Conservatives in the Russian Federation parliament demanded an emergency meeting Thursday in an apparent first step to remove Boris Yeltsin as leader after he urged Soviet President Mikhail Gorbachev to resign.

The Soviet parliament denounced Yeltsin, Gorbachev's chief rival, Wednesday after hard-liners accused him of fomenting civil war by demanding that Gorbachev resign.Parliamentary deputy Svetlana Goryacheva read a statement demanding a meeting of the full Russian legislature, the Congress of People's Deputies.

The Congress elected Yeltsin president with a slim majority just under a year ago and could move a vote of no confidence against him.

"Yeltsin's striving for authoritarian rule and confrontation and his desire to decide issues of internal and foreign policy on his own are becoming more and more obvious.

"He is ruining not only the USSR but also Russia. The people are tired of endless promises," said the statement, signed by Goryacheva and three other senior parliamentary leaders.

The parliament was expected to vote on the motion later in the day.

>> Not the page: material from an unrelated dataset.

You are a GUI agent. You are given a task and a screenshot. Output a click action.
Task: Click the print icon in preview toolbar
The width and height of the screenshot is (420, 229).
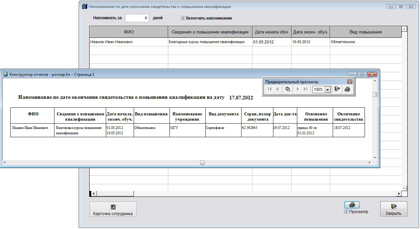click(x=347, y=89)
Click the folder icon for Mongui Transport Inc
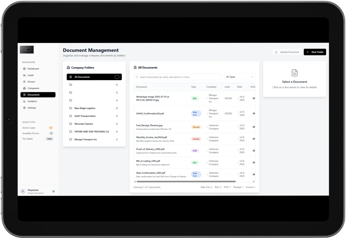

In a television broadcast Tuesday, Yeltsin urged Gorbachev to resign and to transfer power to the Federation Council, an executive body embracing the 15 Soviet republics.

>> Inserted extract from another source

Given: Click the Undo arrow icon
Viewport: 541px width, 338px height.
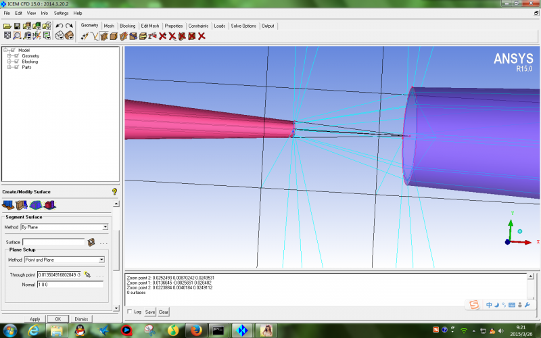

Yeltsin's denunciation of his one-time mentor set the stage for a showdown between Gorbachev and his archrival, who has emerged as the standard-bearer in the Soviet republics' campaign for greater autonomy.

Meanwhile, the president of the southwestern Soviet republic of Moldavia resigned Thursday, declaring himself the victim of a Communist Party campaign to discredit him, Tass news agency reported.

But Mircea Snegur, a former party official now widely seen as a liberal, said he would stay on as acting president if the Moldavian parliament that he heads agreed to direct elections for the presidency.